Congressman Stephen F. Lynch today introduced H.R. 2849, the Privacy Advocate General Act of 2013. Importantly, this legislation would establish an independent Office of the Privacy Advocate General responsible for representing our national interest in safeguarding personal privacy and constitutional protections by presenting adversarial arguments in the United States Foreign Intelligence Surveillance Court, otherwise known as the FISA Court. Through the introduction of an adversarial component to a FISA Court system that currently lacks this defining feature of the American legal system, H.R. 2849 would add greater accountability in the judicial review of electronic surveillance requests made by the Federal Government without compromising our paramount commitment to national security.
As underscored in “The Federal Court System in the United States,” an introductory manual on the American judicial system prepared by the Administrative Office of U.S. Courts for judges in other countries, our judicial process is an adversarial one that serves the purpose of allowing our judges the best opportunity to make a decision based on the full presentation of facts and arguments relating to both sides of an issue. In particular, “[a]ccording to the American legal tradition, inherited from the English common law, the clash of adversaries before the court is thought most likely to allow the judge or jury to determine the truth and resolve the dispute.” Moreover, the “essential role” of the American judge is “to structure and regulate the development of issues by the adversaries and to make sure that the law is followed and that fairness is achieved.”
Regrettably, this fundamental adversarial element of the American judicial system is not a feature of the FISA Court system. Instead, the federal court with primary jurisdiction over requests made by the Federal Government to conduct electronic surveillance under the Foreign Intelligence Surveillance Act of 1978 is not afforded the necessary opportunity to consider the adversarial presentation of arguments and as a result, only hears from one party, the Federal Government, during its deliberations. As recently noted by former federal district court judge James Robertson, who also served on the FISA Court from 2002 to 2005, the current FISA Court framework “needs an adversary” given that “anyone who has been a judge will tell you a judge needs to hear both sides of a case.”
In order to address the glaring absence of a legal adversary inside FISA Court proceedings, Congressman Lynch has introduced H.R. 2849, the Privacy Advocate General Act of 2013. “The establishment of an independent Privacy Advocate General to argue the merits of opposition in FISA Court will better ensure that critical judicial decisions that significantly impact American privacy and civil liberties are based on the effective presentation of both sides of an electronic surveillance issue,” said Congressman Stephen F. Lynch. “By making certain that the FISA Court hears adversarial legal and constitutional arguments relating to a particular surveillance application, H.R. 2849 would also further uphold our democratic tradition of due process of law.”

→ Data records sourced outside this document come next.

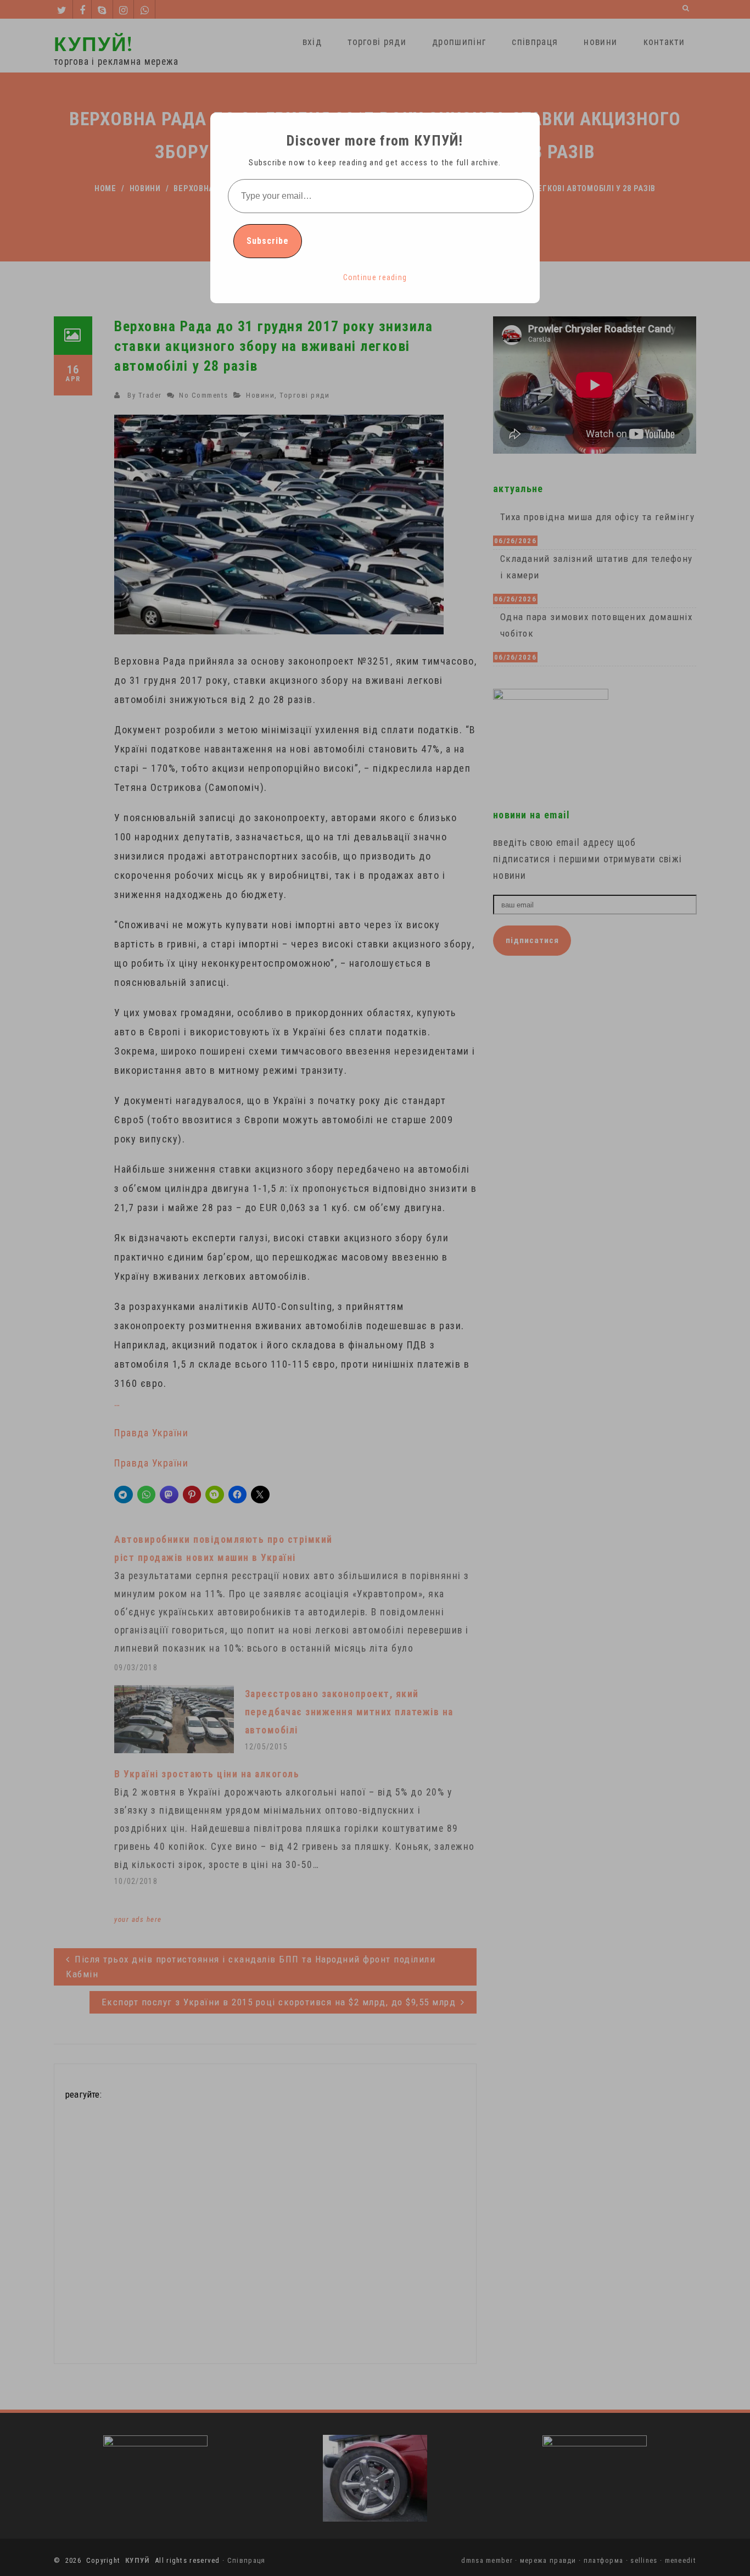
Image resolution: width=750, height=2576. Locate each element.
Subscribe (268, 241)
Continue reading (375, 277)
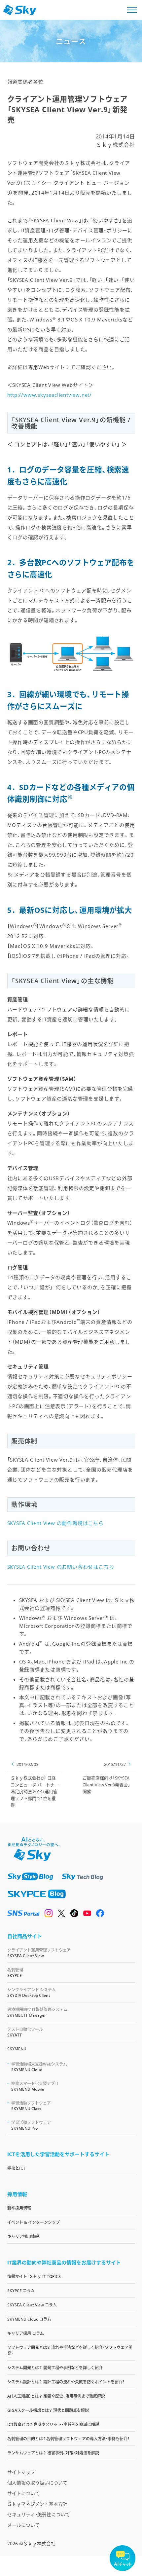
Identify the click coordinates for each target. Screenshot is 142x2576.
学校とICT (16, 2168)
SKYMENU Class (31, 2105)
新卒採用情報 (19, 2208)
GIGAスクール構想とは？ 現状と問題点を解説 (48, 2410)
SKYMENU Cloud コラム (29, 2319)
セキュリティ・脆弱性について (38, 2514)
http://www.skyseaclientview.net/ (49, 395)
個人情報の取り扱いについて (37, 2483)
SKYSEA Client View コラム (32, 2305)
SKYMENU (16, 2049)
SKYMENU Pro (31, 2125)
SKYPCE (15, 1972)
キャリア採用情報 (23, 2236)
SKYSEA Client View (39, 1953)
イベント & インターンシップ (33, 2222)
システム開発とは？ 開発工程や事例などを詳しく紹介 (55, 2368)
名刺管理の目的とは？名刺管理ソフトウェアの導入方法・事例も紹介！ (68, 2439)
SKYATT (25, 2032)
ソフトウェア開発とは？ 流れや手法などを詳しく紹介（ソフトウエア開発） (69, 2350)
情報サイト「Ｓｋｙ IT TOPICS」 (35, 2276)
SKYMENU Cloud (39, 2066)
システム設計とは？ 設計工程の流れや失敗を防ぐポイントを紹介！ (65, 2382)
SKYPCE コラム (21, 2291)
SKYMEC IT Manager (37, 2012)
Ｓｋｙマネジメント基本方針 (37, 2504)
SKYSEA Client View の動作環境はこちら (55, 1523)
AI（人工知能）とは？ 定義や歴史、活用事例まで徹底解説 (56, 2396)
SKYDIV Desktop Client (31, 1992)
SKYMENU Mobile (35, 2086)
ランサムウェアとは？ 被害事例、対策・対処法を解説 (53, 2453)
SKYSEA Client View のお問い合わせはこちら (60, 1566)
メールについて (23, 2525)
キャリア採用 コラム (25, 2333)
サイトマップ (21, 2472)
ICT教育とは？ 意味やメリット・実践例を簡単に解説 (53, 2424)
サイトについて (23, 2493)
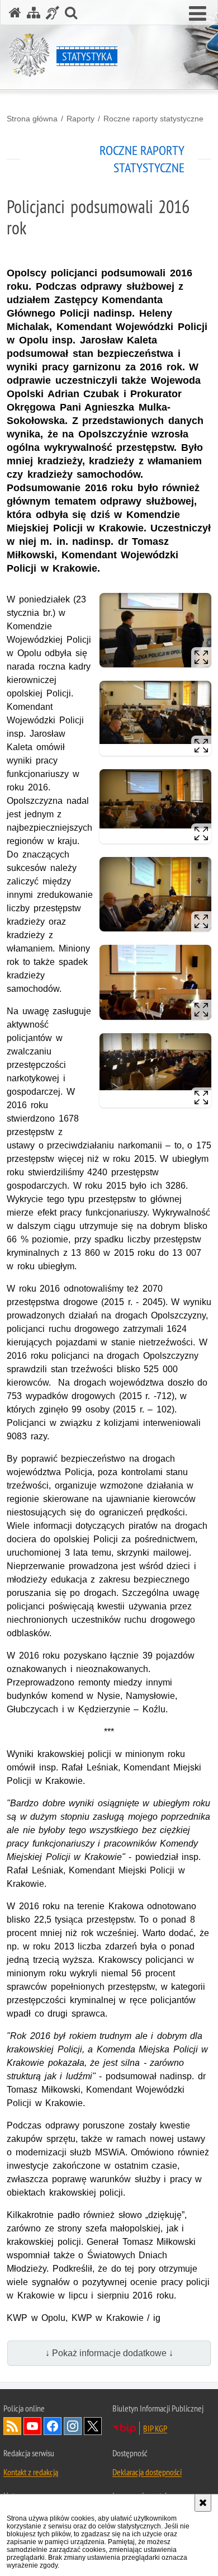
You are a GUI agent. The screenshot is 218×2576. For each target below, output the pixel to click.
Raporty (80, 118)
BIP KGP (155, 2428)
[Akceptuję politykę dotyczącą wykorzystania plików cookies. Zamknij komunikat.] (203, 2503)
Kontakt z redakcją (30, 2472)
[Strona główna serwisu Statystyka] (15, 13)
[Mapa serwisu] (33, 13)
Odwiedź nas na (32, 2426)
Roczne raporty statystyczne (153, 118)
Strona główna (32, 118)
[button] (197, 14)
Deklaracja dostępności (147, 2472)
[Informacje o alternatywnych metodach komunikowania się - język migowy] (52, 13)
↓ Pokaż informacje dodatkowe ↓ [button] (109, 2353)
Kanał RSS (12, 2426)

Specifically, H.R. 2849 would amend the Foreign Intelligence Surveillance Act of 1978 to establish an independent Office of the Privacy Advocate General. In the interests of ensuring independence from the executive branch, H.R. 2849 provides that the Privacy Advocate General would be selected by the judicial branch and in particular, jointly appointed for a term of 7 years by the Chief Justice of the United States and the most senior Associate Justice of the United States Supreme Court appointed by a President from a differing political party. In addition, H.R. 2849 mandates that the Privacy Advocate General will serve as the opposing counsel in FISA Court proceedings and present the merits of opposition, including legal and constitutional arguments relating to the government’s request for surveillance. H.R. 2849 specifies that in the event that the FISA Court denies a government surveillance application and the government expresses an intent to appeal that decision, the FISA Court may temporarily authorize the emergency employment of electronic surveillance if the Court determines the existence of exceptional circumstances and compelling evidence indicating that such electronic surveillance is necessary. Lastly, H.R. 2849 also clarifies that the Privacy Advocate General may make a motion for the FISA Court to publish an order, decision, or opinion.
University of Chicago Law School Professor Geoffrey R. Stone, who has authored several renowned books on constitutional law and written extensively on the subject of FISA Court reform, said of the Privacy Advocate General Act of 2013: "The FISA court was created in 1978 to ensure judicial oversight of national security surveillance. After thirty-five years of experience, it is clear that an important way to improve the operation of the FISA court is to introduce into the process an element of the traditional American adversarial system. By enabling official privacy advocates to present to the court reasons why it should be cautious about acceding too quickly to government demands for additional surveillance authority, this modest but essential proposal will help the court -- and the nation -- strike a more thoughtful balance between the sometimes competing interests of privacy and security." Professor Stone is the Edward H. Levi Distinguished Service Professor of Law at the University of Chicago Law School.